In disposing of the case, it is but fair to say that nothing herein is intended as a reflection upon the good faith or professional conduct of appellees’ counsel in this matter. He appears to have treated the plaintiff with entire courtesy,' explaining to her the nature and extent of her right to choose between the benefits of the will and those secured to her by statute. But, granting all this, it is very clear that the election was procured under circumstances which call for equitable interference in the widow’s behalf. Counsel for appellees is mistaken in classing this case with those for canceling deeds or contracts duly executed. Says the Delaware court:

“The fundamental idea of an election is that of a designed choice of one thing rather than another, and the selection cannot be made satisfactorily when there is, at the time, a misconception of the rights between which the choice is made.

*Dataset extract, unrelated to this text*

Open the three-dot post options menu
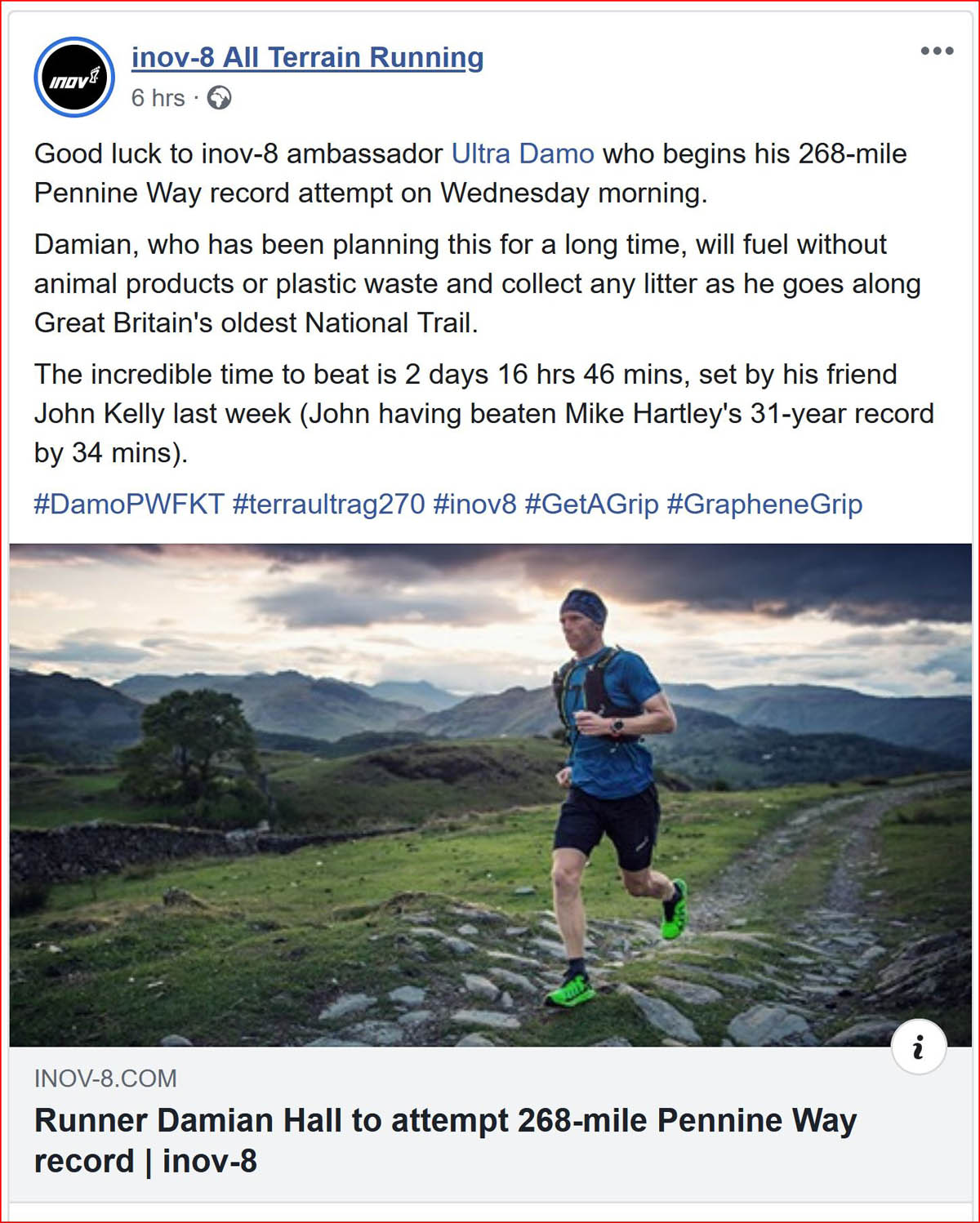Viewport: 980px width, 1223px height. [937, 51]
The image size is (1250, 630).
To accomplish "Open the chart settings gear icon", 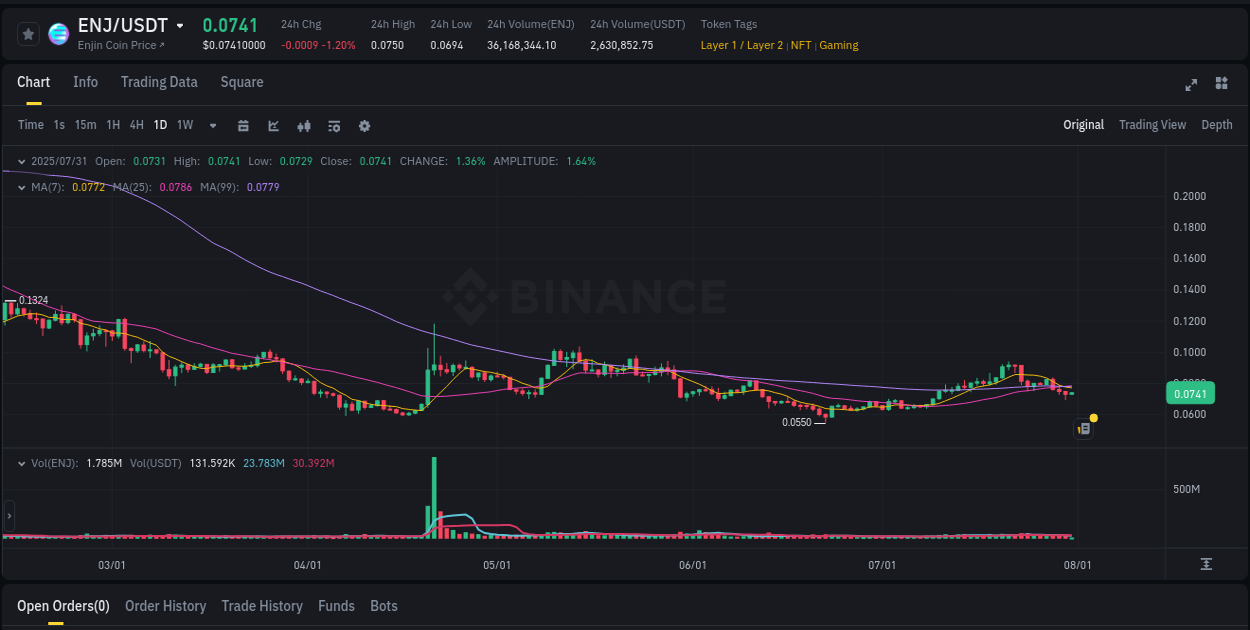I will 364,125.
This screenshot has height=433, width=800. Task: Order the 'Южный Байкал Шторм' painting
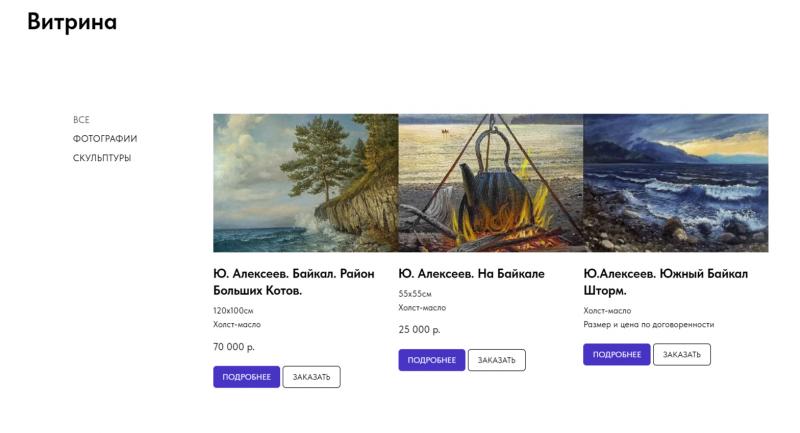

This feature marks a line of distinction between mistakes in making elections from other mistakes; and with good reason a more liberal rule prevails in granting equitable relief from the latter than from the former.” In re McFarlin, 9 Del. Ch. 430 (75 Atl. 285).

See, also, 1 Pomeroy’s Equity Jurisprudence (3d Ed.), Section 512.

In Evans’ Appeal, 51 Conn. 435, the widow was allowed to retract her election because she had been incorrectly advised as to her rights.

In Dudley v. Pigg, 149 Ind. 363 (48 N. E. 642), the authorities are quite fully considered, and it is there held that the widow’s right to elect to take under the law within the time fixed *360by statute “cannot be barred, except by such conduct as will constitute an estoppel.” This was said in a case where the widow had, in fact, executed an election to take under the will. Indeed, in practically every authority we have cited, the withdrawal of an election between a will and a statutory right has been sustained upon proofs which would be insufficient to set aside a deed or contract.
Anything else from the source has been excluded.